◆ **DATASET EXCERPTS**

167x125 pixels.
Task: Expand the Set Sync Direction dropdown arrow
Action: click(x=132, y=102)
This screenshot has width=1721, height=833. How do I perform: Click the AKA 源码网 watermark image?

--

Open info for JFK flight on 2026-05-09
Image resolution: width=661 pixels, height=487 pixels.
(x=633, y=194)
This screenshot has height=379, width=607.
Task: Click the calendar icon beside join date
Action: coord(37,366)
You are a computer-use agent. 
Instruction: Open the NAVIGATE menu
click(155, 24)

...

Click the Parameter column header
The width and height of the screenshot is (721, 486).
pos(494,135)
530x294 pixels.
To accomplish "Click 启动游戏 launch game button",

◆ **REQUIRED WORK**
Extract every line from the listing above that contains the string "width".

◆ **THE ANSWER**
This screenshot has width=1721, height=833. How do I perform: Click the AKA 源码网 watermark image?
Image resolution: width=661 pixels, height=487 pixels.
This screenshot has height=379, width=607.
The width and height of the screenshot is (721, 486).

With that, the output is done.